La Question à la scène

Lorsque Katek Yacine, le poète algérien, raconta la tragédie vécue par son peuple à Bertolt Brecht, celui-ci lui conseilla d’en faire… une comédie. Or c’est le même choix, apparemment paradoxal, mais qui aboutit à un résultat troublant, qui oriente l’adaptation « décalée » de La question d’Henri Alleg, telle que l’ont conçue François Chattot, signant à la fois la mise en scène et une scénographie un peu surchargée, frisant le kitsch, et Jean-Pierre Bodin, en interprète hypersensible, vivant le texte dont l’abomination l’amène, malgré son apparent détachement, à un pic final d’émotion.
Le texte de La question détaille, de manière déjà très théâtralisée, quoique sans pathos, en séquences évoquant puissamment le décor, les objets et les traits de chaque personnage, les séances successives de torture, par l’électricité (la fameuse « gégène »), l’eau, les coups et le sérum de vérité, qu’Henri Alleg a subi durant un mois dans sa prison d’Alger, en juillet 1957. Le but de ces supplices était de faire cracher au prisonnier les noms de ses camarades. Or Alleg a opposé, au sadisme de ses tortionnaires prétendant défendre la Civilisation contre les menées des « ratons », la conduite sans faille d’un « dur », ainsi que les paras l’auront eux-mêmes reconnu. Ce récit bouleversant pourrait être dit sans le moindre effet sur une scène dépouillée. Or la présente interprétation, immédiatement mise à distance par le ton et les postures du comédien, en module la progression par de multiples contrepoints, dont les plus convaincants tiennent à la reprise, sous forme chantonnée et rimée à la manière des comptines enfantines, d’éléments du récit particulièrement odieux. Ce parti pris n’allait pas sans risque d’édulcoration, accentuée par le bric-à-brac de la scénographie. Mais Jean-Pierre Bodin le « vit » en incarnant bel et bien la noblesse et la dignité des mots opposés par Henri Alleg à la vulgarité bestiale de ses bourreaux et à l’abjection de leurs supérieurs.
Vidy-La Passerelle, jusqu’au 18 décembre. Loc : 02 619 45 45 ; www.vidy.ch

Photo Mario del Curto: Jean-Pierre Bodin 

Commentaires

  • Merci pour cette note que j'ai cherché en vain dans le 24h ce matin au Casque d'Or... Vous avez raison au sujet des comptines, elles m'ont hanté ces deux jours en revenant sur mes lèvres de façon inattendue et incongrue, preuve que la voix de J-P Bodin m'a atteint plus profondément que ce que le début déroutant de la pièce m'avait fait attendre...
    Au sujet de Trevor, voilà plus précisément ce que j'ai pensé (et noté) à la fin de ma lecture du recueil "After Rain":

    Tout de subtilité empathique dans le portrait des faiblesses humaines. La voix est incroyablement épurée, le plus souvent simple en apparence mais touche, par traits de pinceaux successifs et détails banals mais qui éclairent, touche à la complexité des êtres toujours partagés, voire déchirés, jamais subordonnés à une quelconque image morale ou à aucun système, jamais entièrement compréhensibles non plus, mais qu'on sent présents, même lorsque ils sont personnages "lointains" ou tus, les silences du texte s'insérant comme les silences de nos vies dans les gestes quotidiens. Il y a beaucoup de solitude et d'incompréhension, de coercition aussi dans le sens de volontés imposées en silence et en sourdine, mais au final, sauf lorsque la mort gagne (Lost Ground), les vies continuent, parfois en une renaissance, comme dans la nouvelle-titre After Rain qui fait ressentir presque matériellement la lumière nouvelle d'une existence qui a vu, un instant, la pluie tomber et s'arrêter.

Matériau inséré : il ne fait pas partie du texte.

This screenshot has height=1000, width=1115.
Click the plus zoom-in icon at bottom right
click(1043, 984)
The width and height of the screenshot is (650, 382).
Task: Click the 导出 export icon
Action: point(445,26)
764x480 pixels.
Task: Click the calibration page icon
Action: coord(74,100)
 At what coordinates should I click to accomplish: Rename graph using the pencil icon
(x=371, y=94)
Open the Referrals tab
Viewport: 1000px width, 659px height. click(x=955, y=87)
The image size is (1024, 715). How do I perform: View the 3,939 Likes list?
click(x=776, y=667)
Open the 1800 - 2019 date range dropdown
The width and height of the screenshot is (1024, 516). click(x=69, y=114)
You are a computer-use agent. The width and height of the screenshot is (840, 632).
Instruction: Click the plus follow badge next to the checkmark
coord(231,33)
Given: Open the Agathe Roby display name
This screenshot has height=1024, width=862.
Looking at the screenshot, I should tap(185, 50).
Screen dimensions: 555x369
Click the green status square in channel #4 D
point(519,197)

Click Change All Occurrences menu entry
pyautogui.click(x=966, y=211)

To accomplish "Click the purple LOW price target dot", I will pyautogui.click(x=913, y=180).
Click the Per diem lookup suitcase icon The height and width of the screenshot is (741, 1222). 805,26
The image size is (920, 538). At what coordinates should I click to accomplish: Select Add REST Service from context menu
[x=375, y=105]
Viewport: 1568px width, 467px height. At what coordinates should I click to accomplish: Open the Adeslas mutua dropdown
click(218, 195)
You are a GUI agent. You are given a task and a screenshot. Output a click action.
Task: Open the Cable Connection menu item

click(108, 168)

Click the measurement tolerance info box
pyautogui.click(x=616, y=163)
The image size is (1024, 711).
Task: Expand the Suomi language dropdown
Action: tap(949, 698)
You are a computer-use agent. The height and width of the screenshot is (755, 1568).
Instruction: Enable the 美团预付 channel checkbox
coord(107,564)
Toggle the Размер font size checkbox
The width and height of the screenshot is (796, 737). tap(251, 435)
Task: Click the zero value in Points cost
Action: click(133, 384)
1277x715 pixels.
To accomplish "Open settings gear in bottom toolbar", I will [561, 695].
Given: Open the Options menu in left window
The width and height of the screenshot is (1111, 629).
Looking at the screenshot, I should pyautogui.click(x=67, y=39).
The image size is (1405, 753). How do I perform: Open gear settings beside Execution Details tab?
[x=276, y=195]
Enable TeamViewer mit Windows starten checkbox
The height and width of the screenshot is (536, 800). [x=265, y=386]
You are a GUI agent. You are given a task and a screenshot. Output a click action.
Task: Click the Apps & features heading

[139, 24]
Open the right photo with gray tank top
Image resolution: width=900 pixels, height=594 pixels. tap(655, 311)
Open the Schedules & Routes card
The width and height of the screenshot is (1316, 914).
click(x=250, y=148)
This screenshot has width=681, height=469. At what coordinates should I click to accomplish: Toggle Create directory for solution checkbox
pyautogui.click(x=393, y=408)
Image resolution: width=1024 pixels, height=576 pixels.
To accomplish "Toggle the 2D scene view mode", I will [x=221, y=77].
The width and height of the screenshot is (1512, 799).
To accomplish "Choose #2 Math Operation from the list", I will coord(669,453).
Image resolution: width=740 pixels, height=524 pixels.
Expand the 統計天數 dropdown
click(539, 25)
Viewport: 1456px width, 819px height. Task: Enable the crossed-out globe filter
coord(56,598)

  • J'ai relu La question après notre retour du théâtre, et c'est alors que m'est apparu le décalage entre les mots et les fioritures de la mise en scène, absolument superflues, voire incongrues. "Trop d'art", t'ai-je dit. Mais cela se voyait moins sur scène, du fait de l'interprétation si sensible du comédien. A la lecture en revanche, ça ne passe décidément plus.
    A propos de Trevor, tu devrais lire aussi Les bons chrétiens de Joseph O'Connor qui est d'une génération plus jeune et n'a pas la finesse de Trevor, mais plus de punch en revanche. Il y a là-dedans une nouvelle qui s'appelle L'évier et qui est un sommet d'understatement émotionnel. Ah mais non: lis plutôt En lisant Tourgueniev de Trevor, ça c'est top, comme dit Matteo...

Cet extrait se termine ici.